Q: I imagine you had to do a lot of research for this novel. How did you go about the process? And how did you write the book so the research didn’t overtake or interrupt the main narrative tension?
A: I found an excellent source, The Hanging of Ruth Blay: An Eighteenth Century New Hampshire Tragedy by Carolyn Marvin. I devoured that book, and it led me to other sources, like the Historical Society in Portsmouth, where I was able to see—and touch!—a petticoat said to have been sewn by Blay, and the state archives in Concord, where I was handed actual documents from 1768. I also spent time in museums, looking at period furniture, dishes and the like, and I retraced Blay’s last steps, in
South Cemetery in Portsmouth, where she was hanged. With the aid of photos, I was able to find the spot where the hanging took place. Since the historical material only comprised about sixty pages of a four hundred-page novel, I did not worry too much about it overtaking the main story. And those pages do not appear together, but are interspersed throughout the narrative. The protagonist is gradually discovering the story, and the reader discovers it along with her.

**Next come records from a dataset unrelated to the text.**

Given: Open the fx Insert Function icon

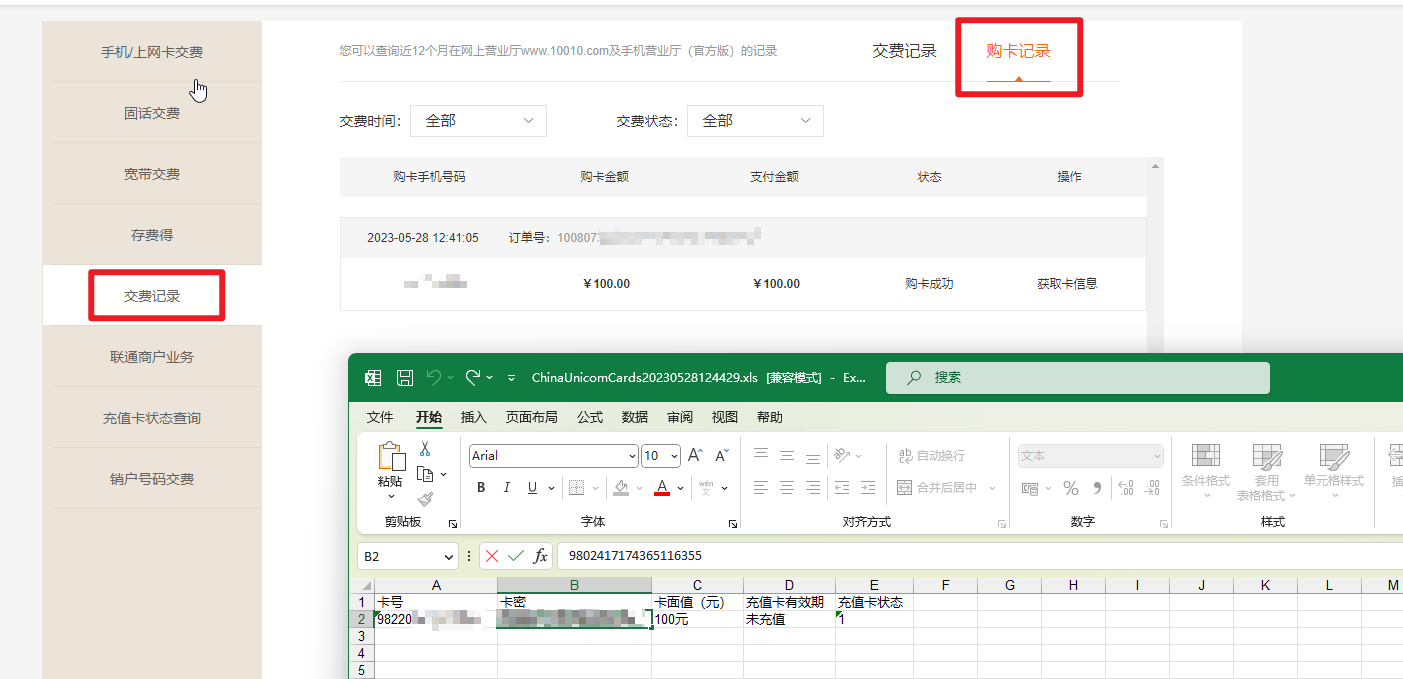Looking at the screenshot, I should [540, 556].
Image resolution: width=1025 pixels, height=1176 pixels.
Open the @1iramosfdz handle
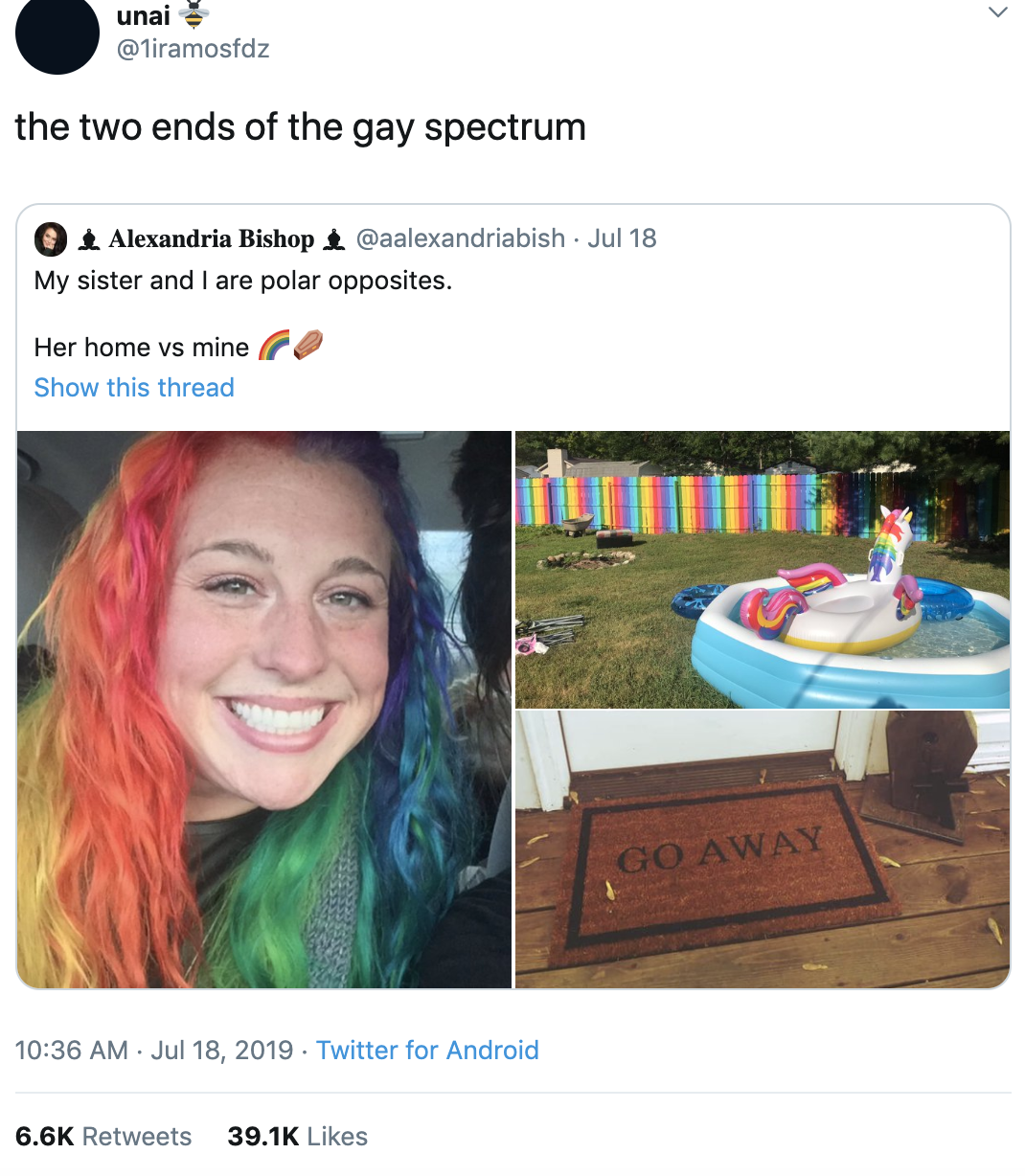tap(193, 48)
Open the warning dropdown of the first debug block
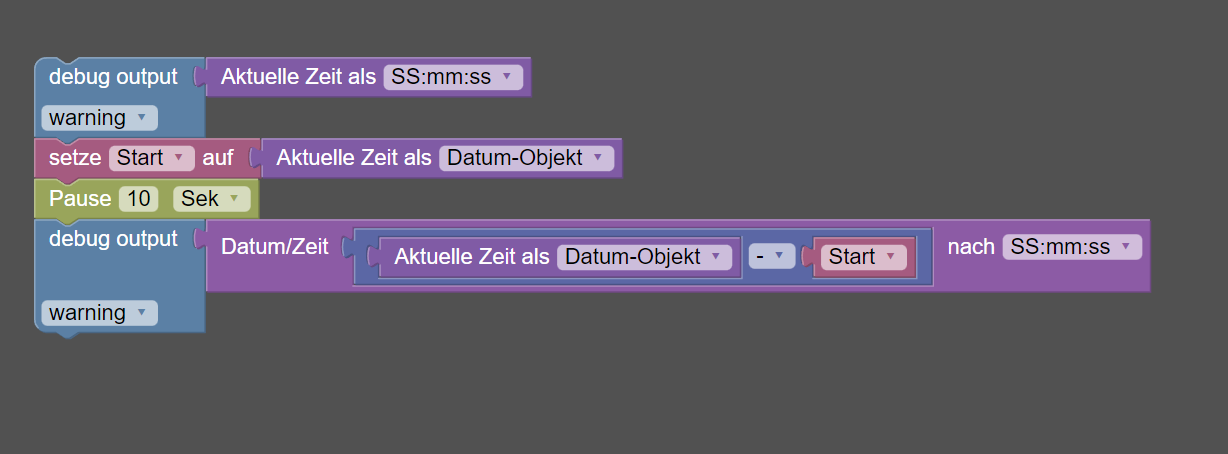This screenshot has height=454, width=1228. pos(99,118)
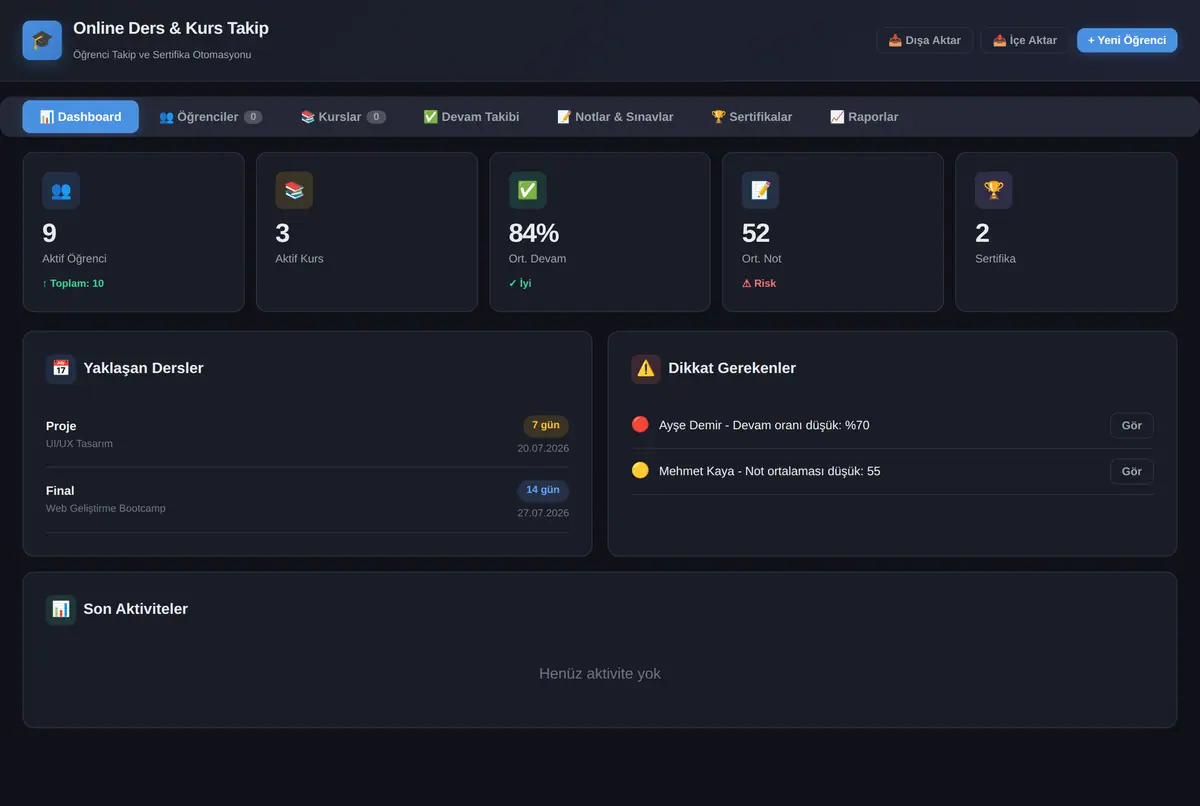Click the İçe Aktar button
1200x806 pixels.
click(x=1025, y=40)
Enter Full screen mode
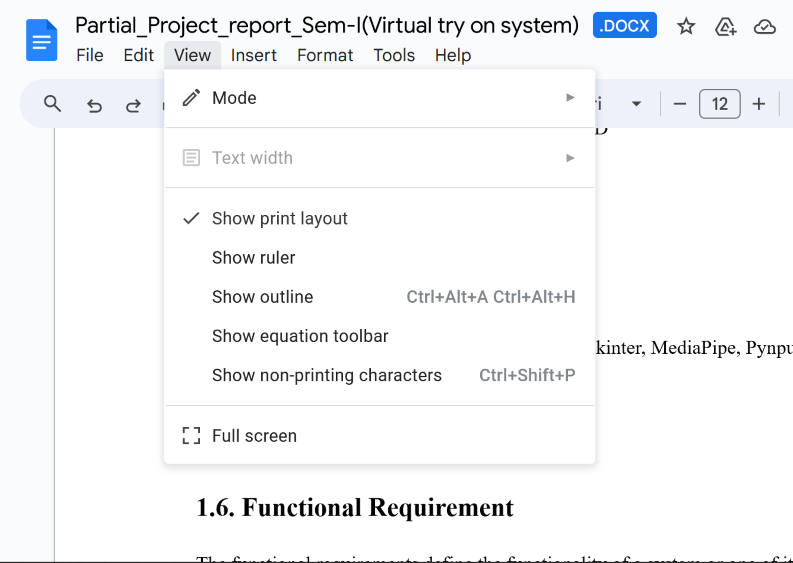 point(254,436)
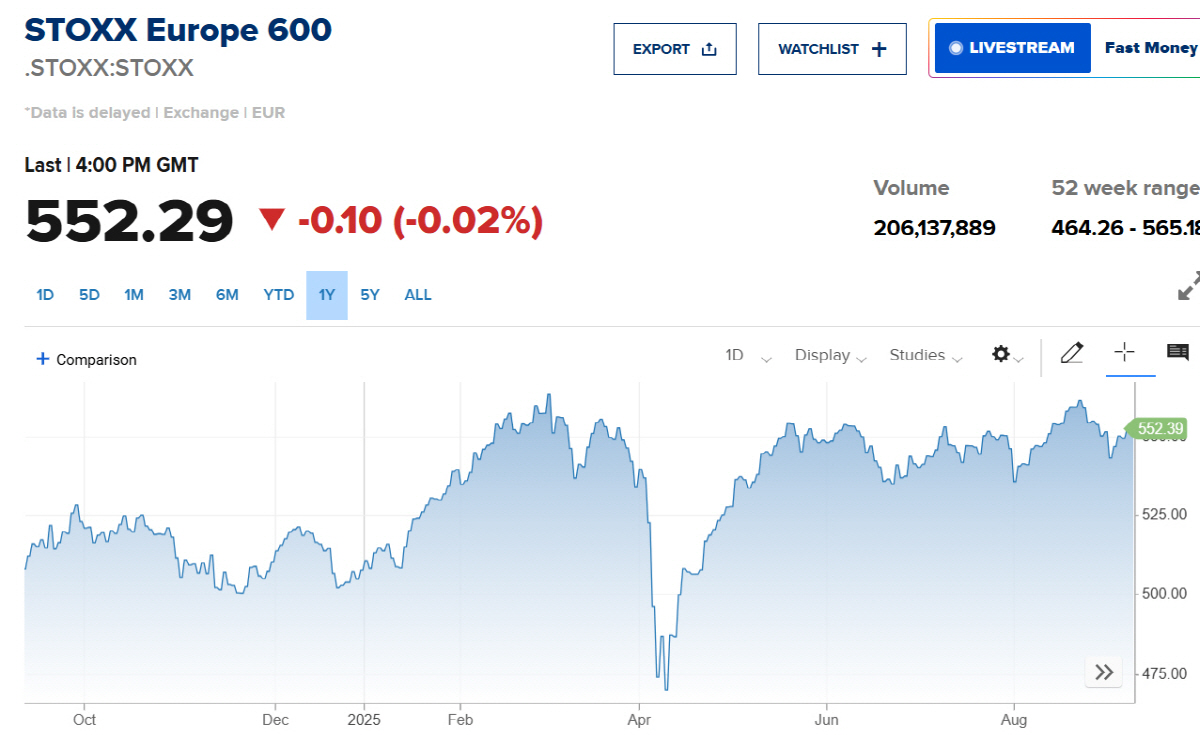
Task: Select the YTD timeframe tab
Action: [x=278, y=294]
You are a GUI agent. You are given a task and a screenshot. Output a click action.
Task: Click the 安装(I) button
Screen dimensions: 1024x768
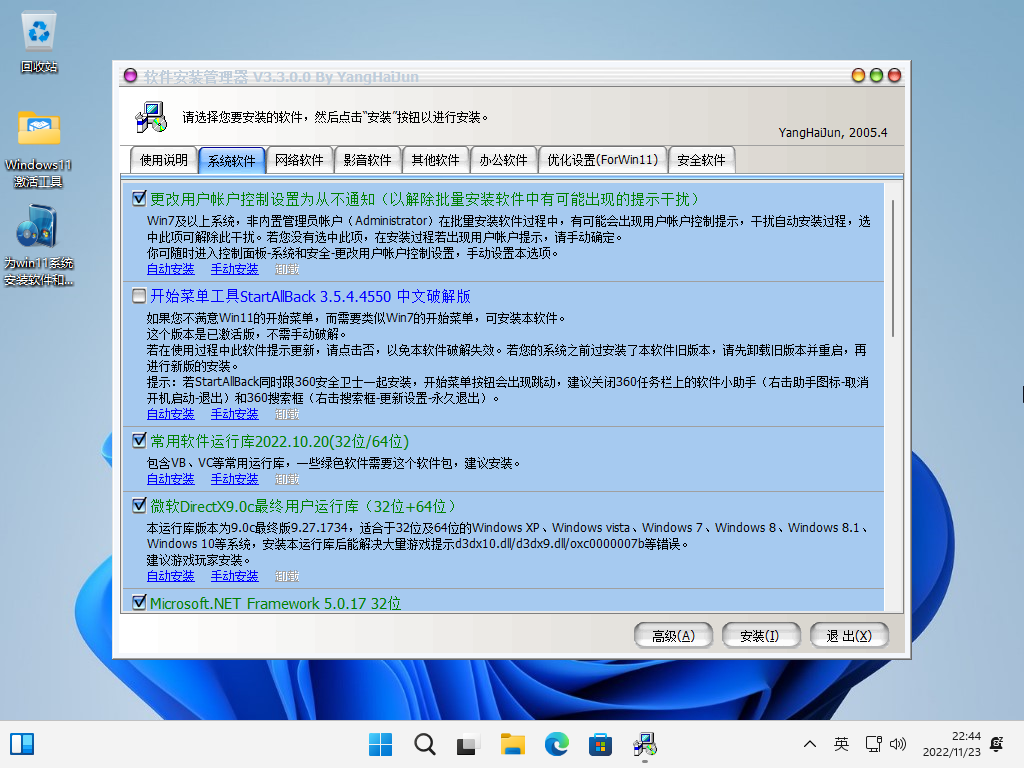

Q: You’ve been a working writer and editor for many years now—one of the lucky few who manage to actually make a living doing what you love. What was your first lucky break?
A: It’s hard to pinpoint a single “lucky break” that was defining for my career. There was the editor at Mademoiselle who bought my very first article. It never did run, but that early acceptance meant so much. Then there was the Family Circle editor who bought a short story, and the editor at Doubleday who published my first two novels. Lucky breaks, all of them.
Q: What do you see as some of the most important changes in the publishing industry? And do those changes make you think the future for writers is brighter or bleaker than when you first started out?
A: I think publishers used to be more willing to invest in a writer and nurture a career. No one expected—or demanded—a best seller right out of the gate. Whereas now the pressure to sell both big, and quickly, has increased. But none of that matters really. You write because you have to. Or at least that’s why I write. If making money were the only goal, I would have figured out something else to do a long time ago.
Q: If you could offer just three rules for writing to aspiring novelists, what would they be?
A: Rule # 1: Commit to writing a small amount on a regular basis. For me, that was two pages a day, five days a week. Rule #2: Writing and editing are mutually exclusive processes. Write first; edit later. Rule #3: Find yourself a trusted writing buddy with whom you can share your work. This should not be a spouse/partner/best friend, but another writer, someone who faces the same struggles you face. Your buddy only knows what’s there on the page, not what you meant to say. And that is key. You can learn so much from an ongoing dialogue with another writer. Cherish the process.
Joanne Tailele says
Thanks Holly for this great interview. Now I have to buy this book. I am intrigued.
Holly Robinson says
So glad you liked it, Joanne–I’m sure Yona will be thrilled to hear this!